A pesar de que en la primera apertura de puertas dudaron del éxito de su propuesta, el caso es que, como comentó Verónica Larios, su noción del teatro “funcionó”, “se corrió la voz” y “empezaron a haber colas” de público desde el nuevo espacio habilitado en una antigua carnicería. De su éxito no cabe duda, pues existen más de doce 'microteatros' repartidos por todo el mundo y ya han representado más de 1.000 espectáculos de sala.



Emocionadas de recibir este premio que ya tienen actrices de reconocida trayectoria,Verónica Larios y Lola Baldrich agradecieron el reconocimiento al FITC Lazarillo y se identificaron con la trayectoria del festival. Tras hacer referencia a la buena acústica del Gran Teatro, en el que ya había tenido el honor de actuar, Lola Baldrich dijo que el Premio Escena para ella era su “Premio Nacional de Teatro” y también confesó estar encantada de volver a su tierra.

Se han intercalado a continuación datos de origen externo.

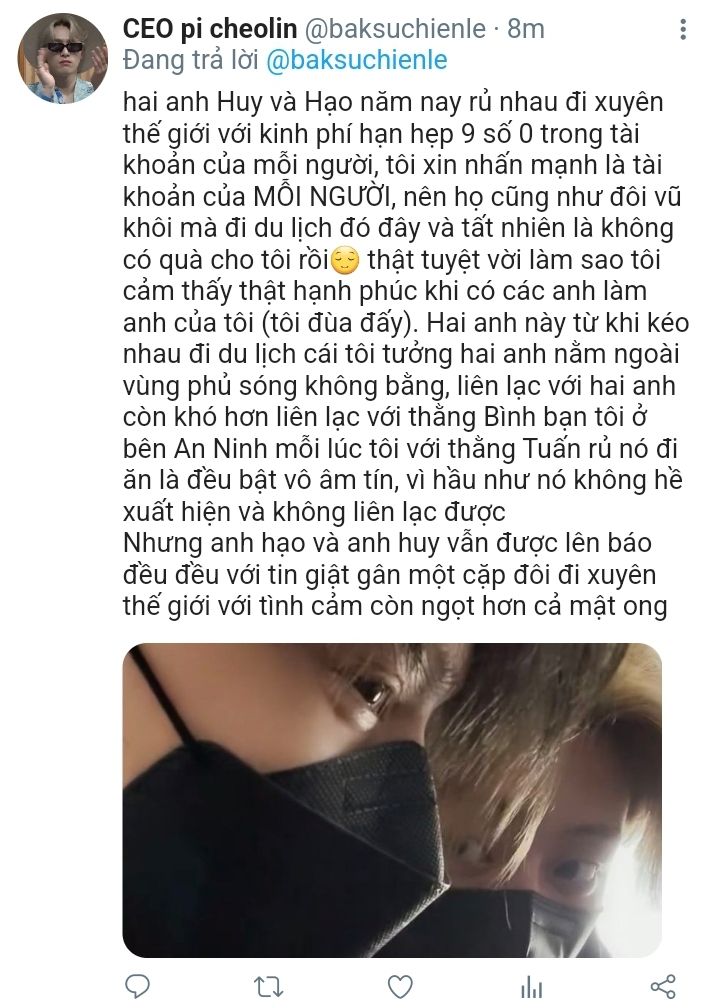Follow the replying-to @baksuchienle mention

(x=356, y=60)
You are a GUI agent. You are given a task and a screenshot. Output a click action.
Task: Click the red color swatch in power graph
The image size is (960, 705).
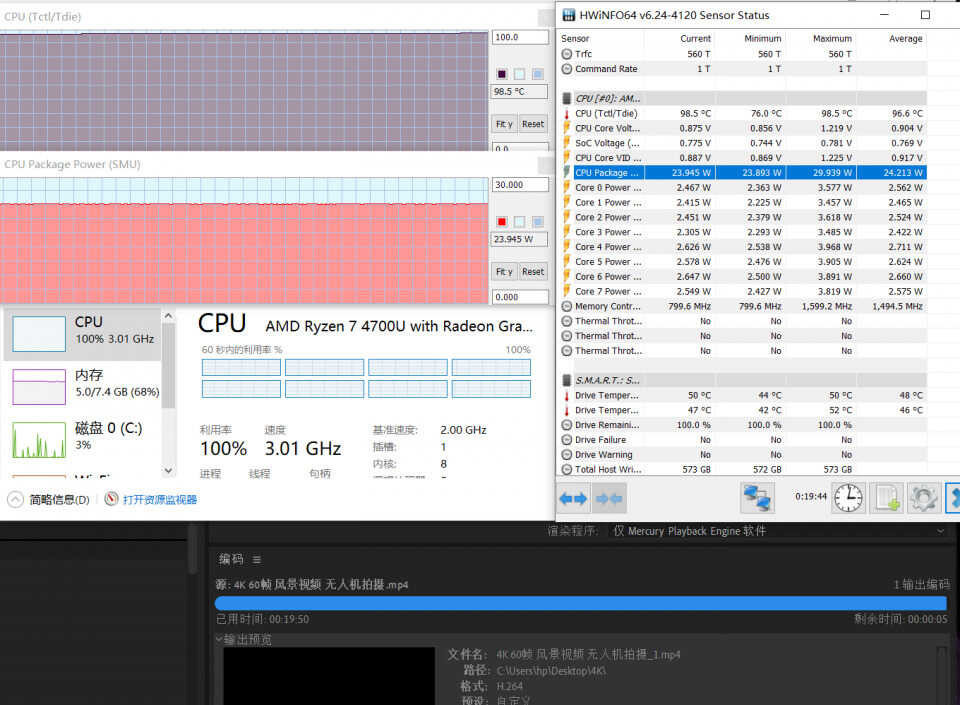[501, 222]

Asimismo, halagos al teatro, al trabajo de los actores entre bambalinas, “vocalizando, trabajando la voz en profundidad”, y a ese escenario “con infinitas posibilidades” que “hay que cuidarlo”, cuando “es muy difícil salir ahí fuera y defender esto”, predominaron en el Gran Teatro a lo largo de unas intervenciones que no olvidaron reivindicar la cultura. Alegre de seguir “todavía vivos”, aunque harta de “que los mismos que dicen que te dan oportunidades, te las quiten”, mientras que ve como “cierran teatros y mueren compañías”, la directora del FITC Lazarillo, Míriam Rodríguez, lanzó un mensaje a aquellos que “desenchufan” los focos que el sector del teatro enciende: “seguiremos hasta que quitéis todos los enchufes, y entonces pondremos velas; y después seguro que gritaréis para que no se nos pueda escuchar; nos da igual, la voz que sale del diafragma es más sincera que los gritos de la garganta”.

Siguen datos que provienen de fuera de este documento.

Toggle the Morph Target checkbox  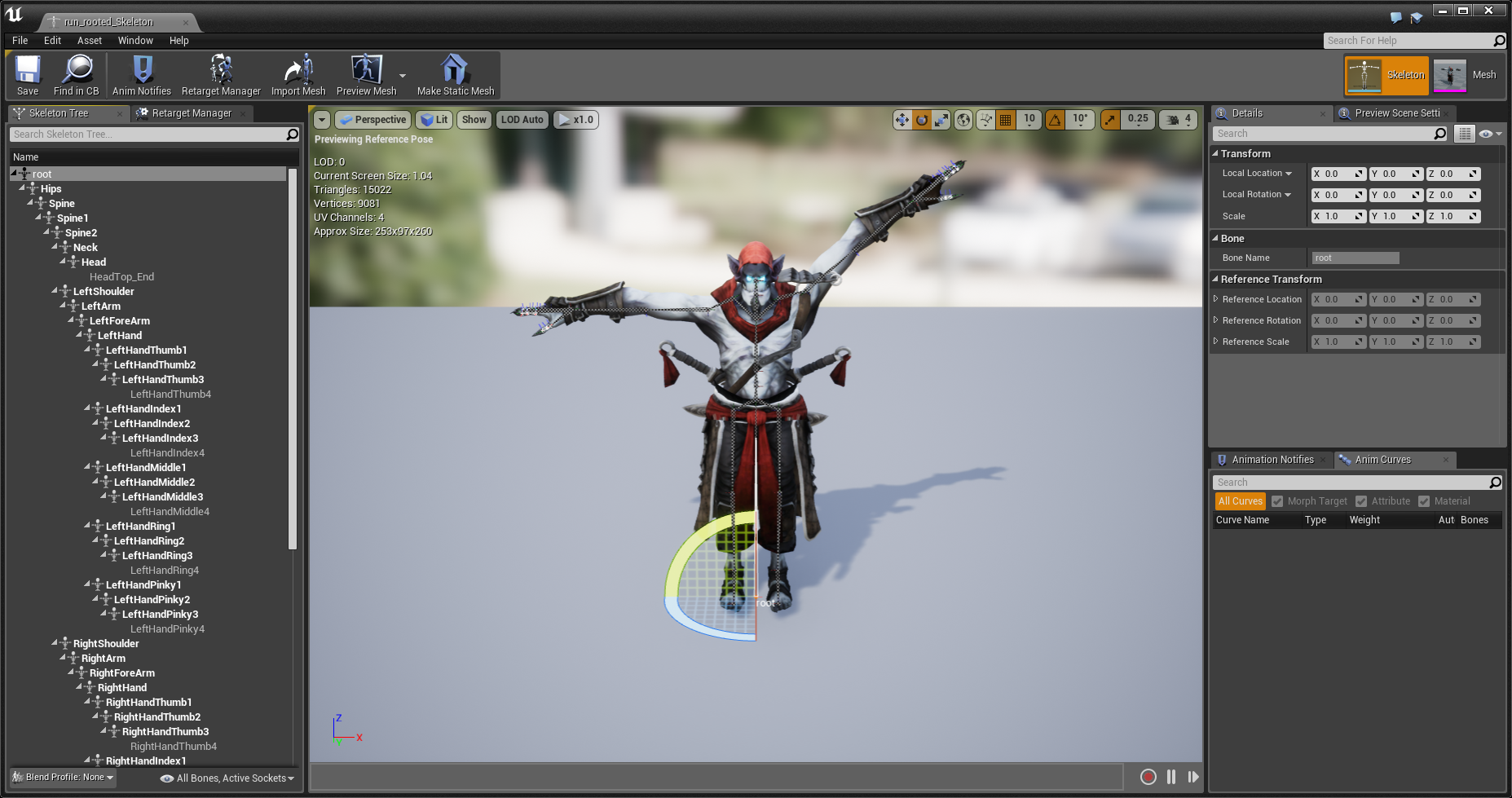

“Y todavía hay quien nos pregunta por qué seguimos; la respuesta es clara, porque aquí nosotros vivimos”, añadió Rodríguez, que subrayó que mientras que no se tenga en cuenta los valores que el teatro puede aportar a la sociedad “se seguirá subiendo un IVA cultural que ya es inasumible, y se bajará después unos meses como promesa electoral”. La directora del FITC Lazarillo subrayó que “la cultura no es un juego”.



Con la mirada puesta en los representantes políticos, el presidente de Lazarillo TCE, Manuel Sánchez-Migallón, destacó la importancia de recordar la cultura, “la mejor amante, que te hace imaginar, sentir y soñar”, por la que “muchos años he luchado y me he partido la cara y el alma”, una “pasión con mayúsculas” que “huele a libertad”, que es “vieja e inmortal”, y que no hay que “juzgar”. “Me da igual que cante, baile o recite, que grabe, que haga fotos o que pinte, sobre el escenario o en la calle”; pero “primeras butacas, no me la abandonen”, concluyó Sánchez-Migallón.